We are disappointed by Pride director Mathieu Chantelois’ apparent back-pedalling on these promises, and the ensuing harmful backlash against BLM activists in the press, social media and among Toronto city councillors, who are currently attempting to legislate Toronto Police Service’s participation in the Toronto Pride parade. This active withdrawal of solidarity from the Black Lives Matter movement comes at a time when Black communities are mourning massive loss of Black lives and are fearful for their safety. In the week after Pride alone, there have been at least seven killings at the hands of police and civilians. We urge politicians, police and opinion makers to respect the autonomy of sexual and social justice movements, which are not up for state control and legislation. We urge Pride Toronto to respect their honoured guests, remember their commitments, show public accountability to their members and communities, and honour the histories that have brought us Pride.

These histories, like those of so many social movements, are shaped by Black leadership. As the Equity Committee at the Faculty of Environmental Studies, we owe our existence and success to the work of many generations of Black students and colleagues at York, who have fearlessly drawn attention to racial profiling and anti-Black racism on campus, the failures in recruiting and retaining Black, Indigenous and people of colour students, the inaccessibility of many of our programmes and facilities, the underrepresentation of Black and Indigenous faculty at York and at FES, and the problematic role of the University in the Jane and Finch neighbourhood.

Like Pride Toronto, the Equity Committee is indebted to our Black leaders, who have undertaken countless actions for equity under the most life-negating circumstances, often without receiving much support or reciprocity from non-Black people and communities, who are the beneficiaries of affirmative action and other gains. We affirm here and now that this leadership keeps all of us vigilant to the haunting presence and ugly consequences of injustice and inspires us to do the hard work that is needed to overcome it. We therefore support the courage and strength of Black students at York and elsewhere, and all those who work alongside them in BLM.

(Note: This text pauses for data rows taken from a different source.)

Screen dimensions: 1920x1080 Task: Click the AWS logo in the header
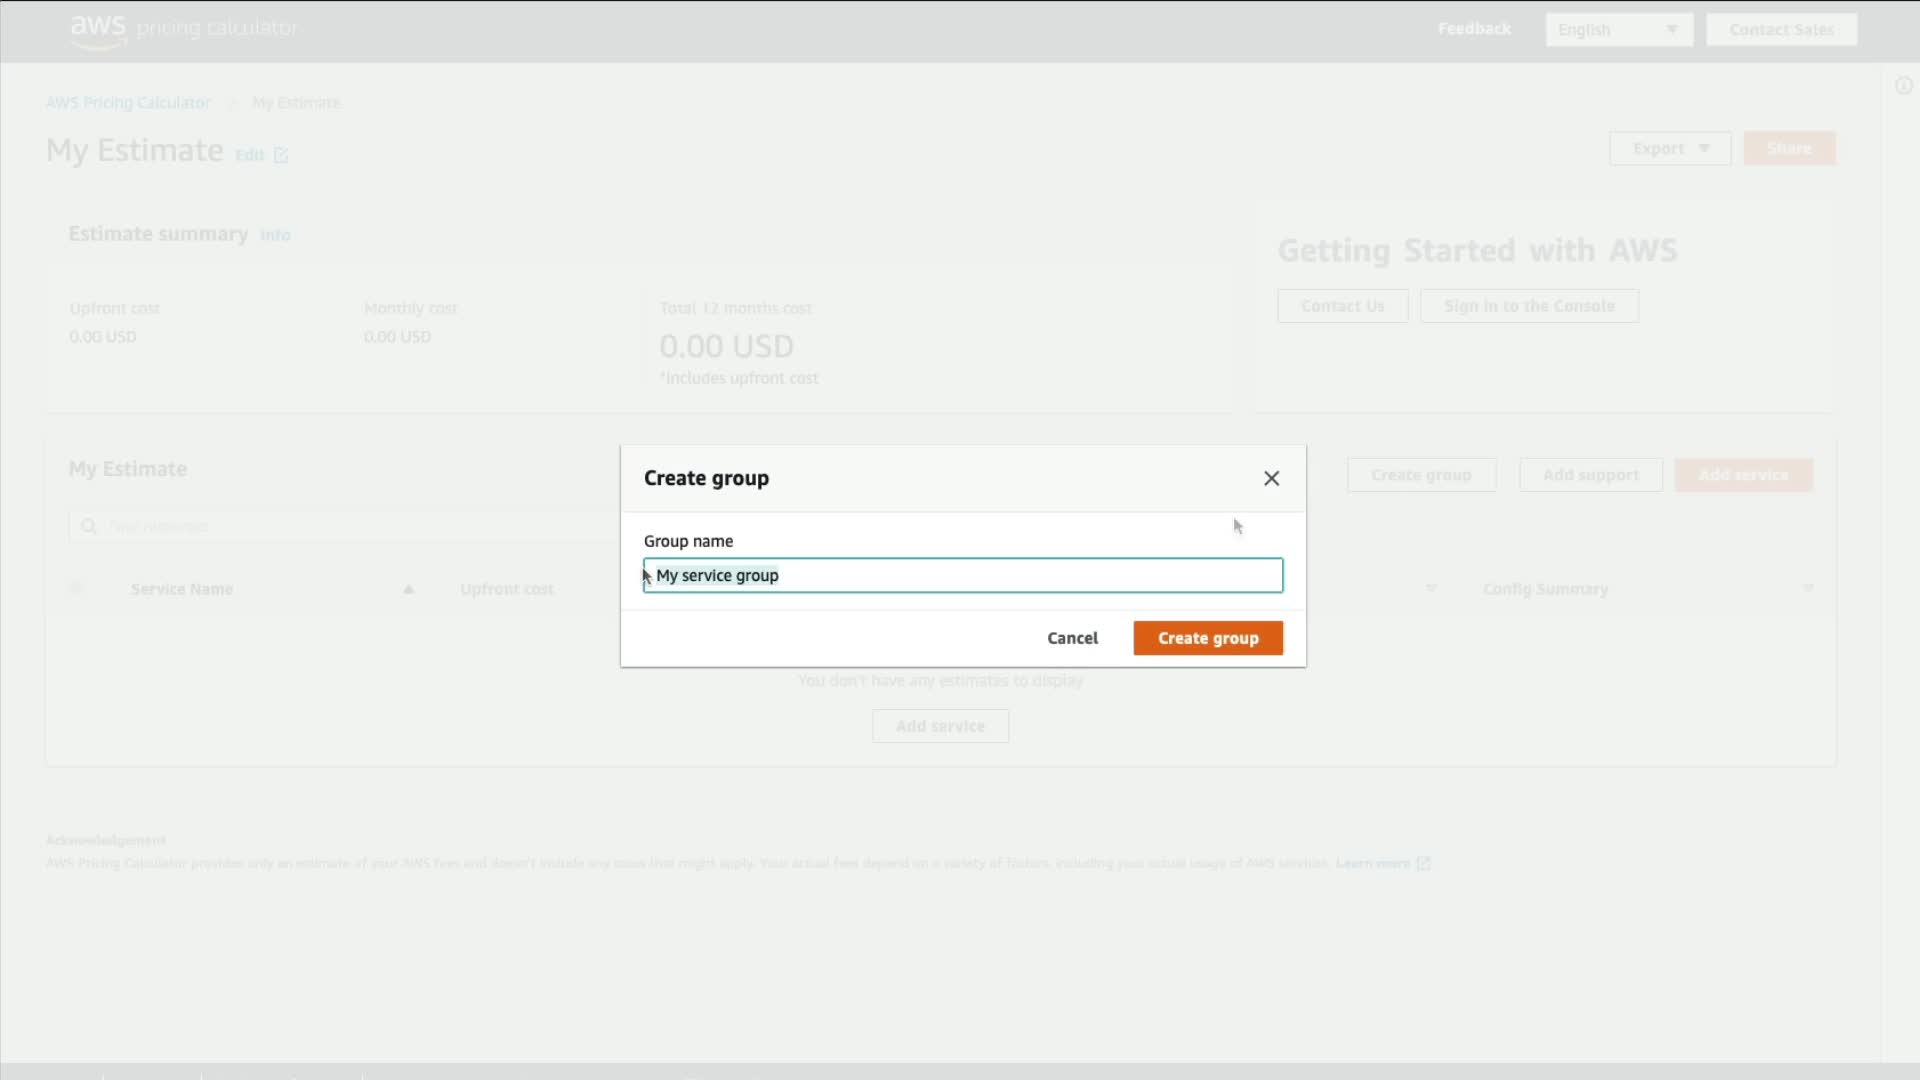[98, 29]
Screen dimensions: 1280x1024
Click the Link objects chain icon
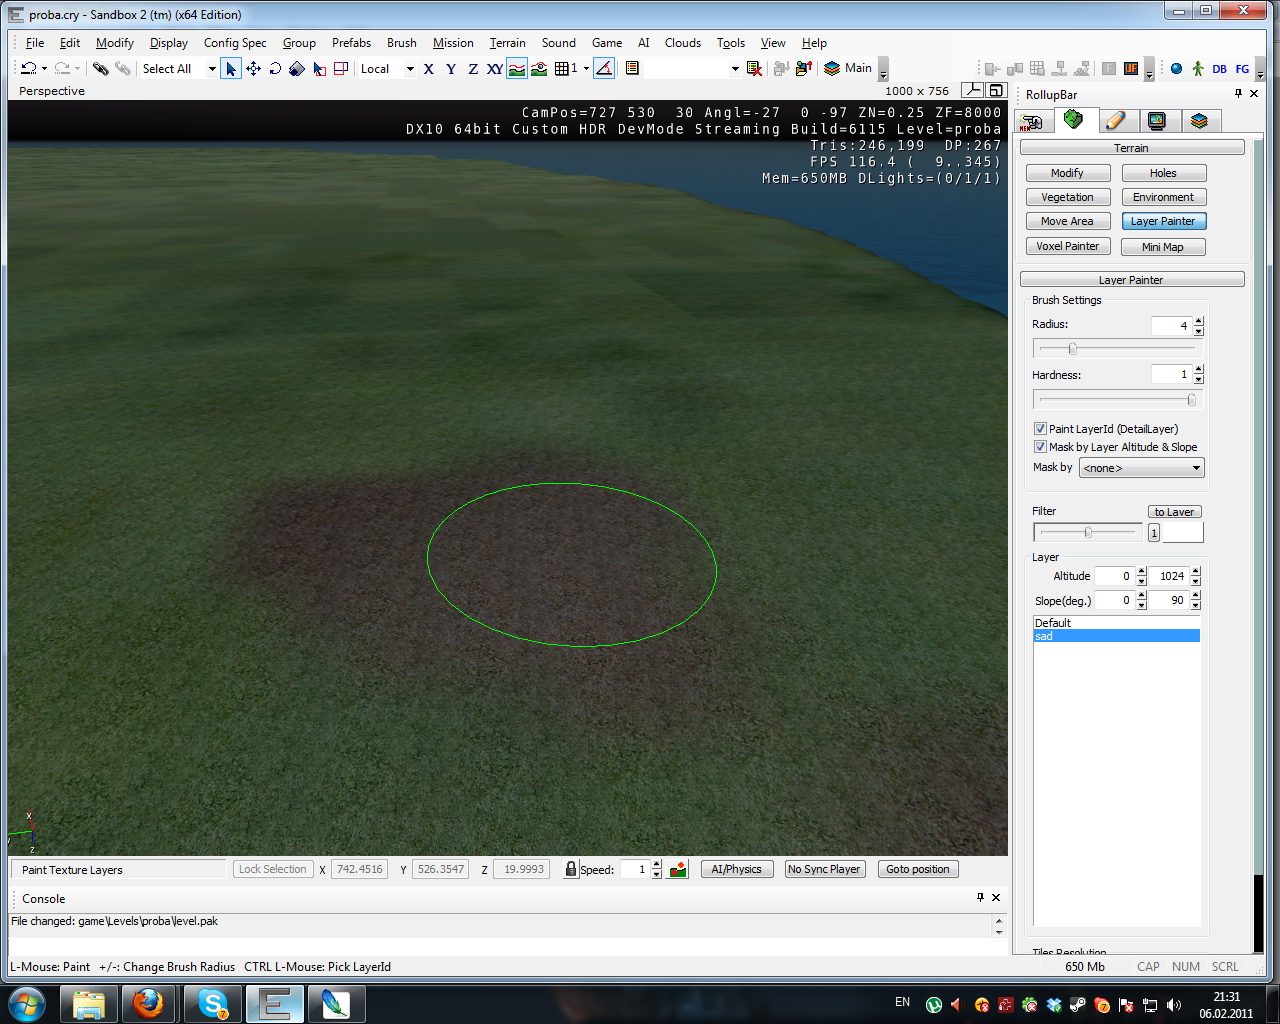coord(100,69)
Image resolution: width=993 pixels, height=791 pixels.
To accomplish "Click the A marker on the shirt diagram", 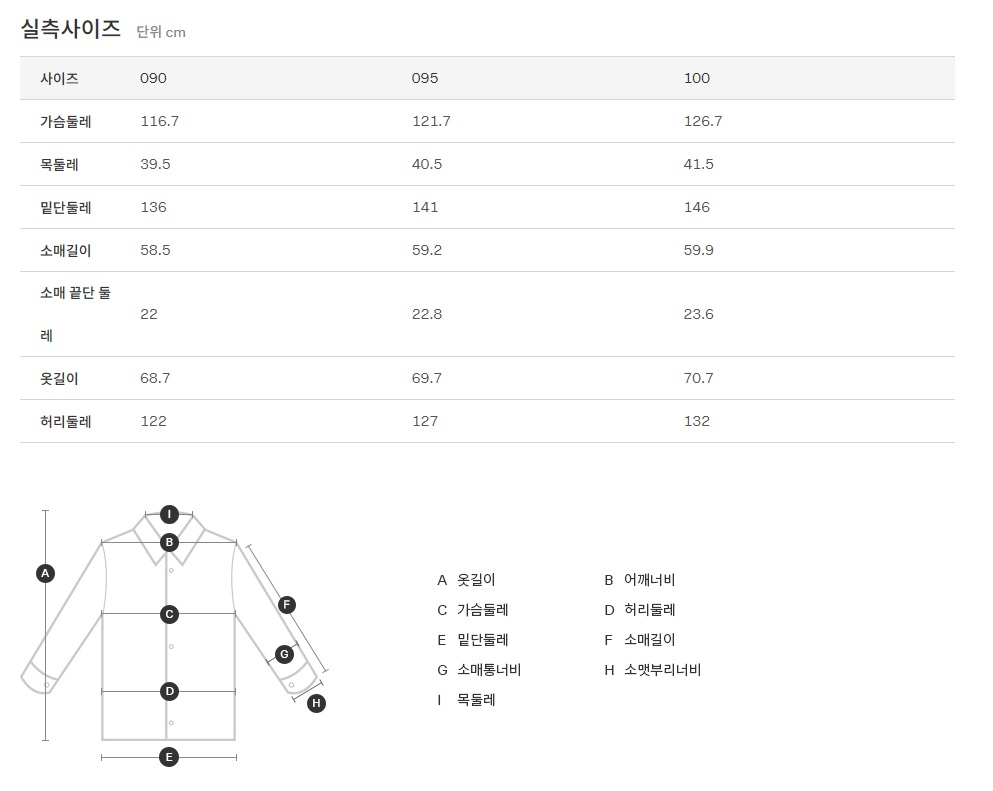I will coord(44,573).
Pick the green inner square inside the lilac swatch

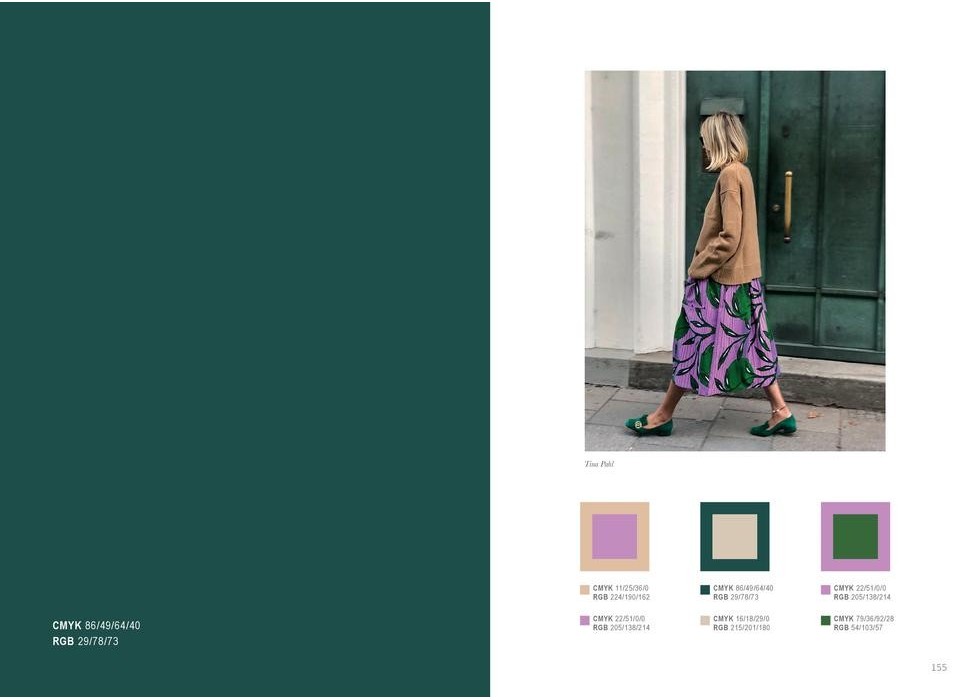tap(856, 536)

Now BLM are modelling to us what an accessible, accountable and transformative community that equitably distributes resources and power along intersectional lines looks like. In March and April 2016, this took the shape of the hugely successful two-week Tent City Occupation, which drew Torontonians’ attention to the police killings of Andrew Loku and Jermaine Carby, the erasure of Black spaces in the city, and the ongoing practice of racial profiling. In addition to being an effective site of intervention, Tent City was a queer-positive site of education, healing and community building, which showcased the best of racial, sexual, economic and healing justice.

We endorse all of BLMTO’s demands. We remind everyone that all of us benefit from their commitment to make our world just and safe for all. We also call attention to their demands for sexual and social justice spaces that affirm Black people’s lives and safety, and which are free of armed and uniformed police. We appeal to Pride Toronto and others in the city to acknowledge these lessons from BLMTO, and to treat this crucial movement with the respect that it deserves.

Black Lives Matter,  Blockorama/Blackness Yes! and BQY’s Demands of Pride:

  • Continued space, including stage and tents, funding and logistical support for Black Queer Youth.
  • Self-determination for all community spaces at Pride, allowing community groups full control over hiring, content and structure of their stages.
  • Full and adequate funding for community stages, including logistical, technical and personnel support.
  • Doubling of funding for Blockorama to $13,000.
  • Reinstatement of the South Asian stage.
  • Prioritizing of the hiring of Black transwomen, Indigenous people and others from vulnerable communities at Pride Toronto.
  • More Black deaf and hearing sign language interpreters for the festival.
  • Removal of police floats in the Pride marches and parades.
  • A town hall organized in conjunction with groups from marginalized communities, including but not limited to Black Lives Matter – Toronto, Blackness Yes and Black Queer Youth, in six months, where Pride Toronto will present an update and action plan on BLM-TO’s demands.